In a speech made in June during a fund raiser, mega-billionaire Warren Buffett pointed out that his tax rate was 17.7 percent of his income while those who work for him were taxed up to 32.9 percent. In the 1950s, the federal income from company taxes made up 33 percent of the total pie. Today, in at least one of the first three years of Dubya’s presidency, 82 of America’s richest companies paid no tax at all. Not one cent.

Trickle-down economics is a myth. In America, we are all salmon swimming up a stream for long enough to pass along a few dreams to our children and die of exhaustion.

3. The continued conspicuous consumption by the noble class (i.e. Marie Antoinette), despite the financial burden of the populace.

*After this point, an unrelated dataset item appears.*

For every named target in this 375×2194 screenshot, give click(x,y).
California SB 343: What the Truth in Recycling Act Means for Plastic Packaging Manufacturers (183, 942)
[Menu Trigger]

In 1985, there were just 13 U.S. billionaires — just a little more than a homeless child could count on his fingers. Today, there are more than a thousand. The wealth of all those individuals who make more than a million a year totals $30 trillion.

We’ve all heard a story of excess, and if you haven’t, let me tell you a few. NPR did a report on the Algonquin Hotel in New York City. A recent addition to the menu is their “Martini on the Rock.” For a mere $10,000, you’ll receive a drink with a diamond sparkling on the bottom. Perhaps afterward, you’ll write a check using a Mont Blanc pen — a high-end writing instrument that can cost $700,000. Then you can relax at a space hotel, far from the filthy lower class of Earth.

Another NPR report will tell you about Robert Bigelow, a hotel tycoon who has spent $500 million on developing inflatable hotels in space for the ultra rich to vacation — seems fitting for them to literally float around with their heads above the clouds.

Of course, it isn’t the same. Is it? There is no need for a revolution or an uprising. We are not the vassals and serfs of 1789. We are moralists and sissies. The difference between American capitalism and French feudalism is that any of us can rise above drinking the trickling drops of the rich and become one of them. The streets are paved in gold.

So shut up, finish your degree, start paying off your debts and get ready to swim. The stream can’t be that long.